一个服务包含多个索引,一个索引包含多个文档,一个文档包含多个属性
类似于:一个数据库包含多个表,一个表包含多行,一行包含多列
安装Elasticsearch和Kibana
1、创建docker-compose.yml文件
(environment中需要替换为自己的主机IP,image可以替换为指定的镜像)
version: "3.1"
services:
elasticsearch:
image: daocloud.io/library/elasticsearch:7.6.2
restart: always
container_name: elasticsearch
ports:
- 9200:9200
environment:
- discovery.type=single-node
kibana:
image: daocloud.io/library/kibana:7.6.2
restart: always
container_name: kibana
ports:
- 5601:5601
environment:
- elasticsearch_url=http://192.168.229.128:9200
depends_on:
- elasticsearch
2、修改虚拟机最大内存
vi /etc/sysctl.conf
vm.max_map_count=655360
sysctl -p
3、查看elasticsearch容器的IP
docker inspect elasticsearch
4、进入kibana容器内部,修改
docker exec -it kibana bash
vi config/kibana.yml
elasticsearch.hosts: [ "http://172.18.0.2:9200" ]
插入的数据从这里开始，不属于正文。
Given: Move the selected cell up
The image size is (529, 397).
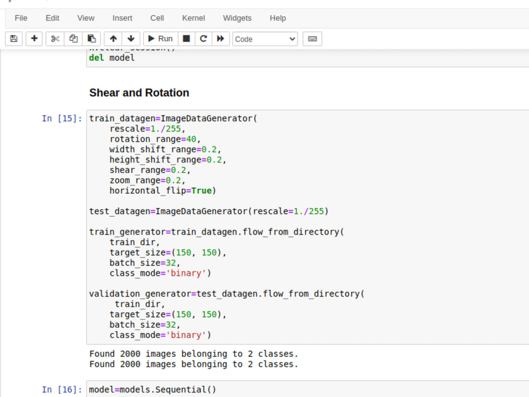Looking at the screenshot, I should click(x=112, y=38).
xpack.monitoring.ui.container.elasticsearch.enabled: false
最后退出容器
5、重启docker
docker-compose restart
不要docker-compose down,因为down之后,刚刚在kibana容器内部的配置就都重新刷新了
kibana是一个Elasticsearch的图形化界面
安装IK分词器
进入es容器,进入到bin目录,执行以下命令
elasticsearch-plugin install https://github.com/medcl/elasticsearch-analysis-ik/releases/download/v7.6.2/elasticsearch-analysis-ik-7.6.2.zip
更多版本
https://github.com/medcl/elasticsearch-analysis-ik/releases
Elasticsearch简单操作
创建一个索引
PUT /book
{
"settings": {
"number_of_shards": 5,
"number_of_replicas": 1
},
"mappings": {
"properties": {
"name": {
"type": "text"
},
"author": {
"type": "keyword"
},
"price": {
"type": "double"
},
"createTime": {
"type": "date",
"format": "yyyy-MM-dd HH:mm:ss || yyyy-MM-dd || epoch_millis"
}
}
}
}
删除索引
DELETE book
创建文档
PUT /book/_doc/1
{
"name": "深入理解Java虚拟机",
"author": "张某某",
"price": "99.99",
"createTime": "2021-07-10 15:15:00"
}
查询索引
GET book/_doc/1
Java操作Elasticsearch的工具类
1、导入依赖
<dependency>
<groupId>org.elasticsearch</groupId>
<artifactId>elasticsearch</artifactId>
<version>7.6.2</version>
</dependency>
<dependency>
<groupId>org.springframework.boot</groupId>
<artifactId>spring-boot-starter-data-elasticsearch</artifactId>
</dependency>
<dependency>
<groupId>org.elasticsearch.client</groupId>
<artifactId>elasticsearch-rest-high-level-client</artifactId>
<version>7.6.2</version>
</dependency>
2、编写配置文件
elasticsearch:
host: 39.102.58.134
port: 9200
connTimeout: 3000
socketTimeout: 5000
connectionRequestTimeout: 500
3、创建Elasticsearch配置类
package com.robot.poem.config;
import org.apache.http.HttpHost;
import org.elasticsearch.client.RestClient;
import org.elasticsearch.client.RestClientBuilder;
import org.elasticsearch.client.RestHighLevelClient;
import org.springframework.beans.factory.annotation.Value;
import org.springframework.context.annotation.Bean;
import org.springframework.context.annotation.Configuration;
@Configuration
public class ElasticsearchConfig {
@Value("${elasticsearch.host}")
private String host;
@Value("${elasticsearch.port}")
private int port;
@Value("${elasticsearch.connTimeout}")
private int connTimeout;
@Value("${elasticsearch.socketTimeout}")
private int socketTimeout;
@Value("${elasticsearch.connectionRequestTimeout}")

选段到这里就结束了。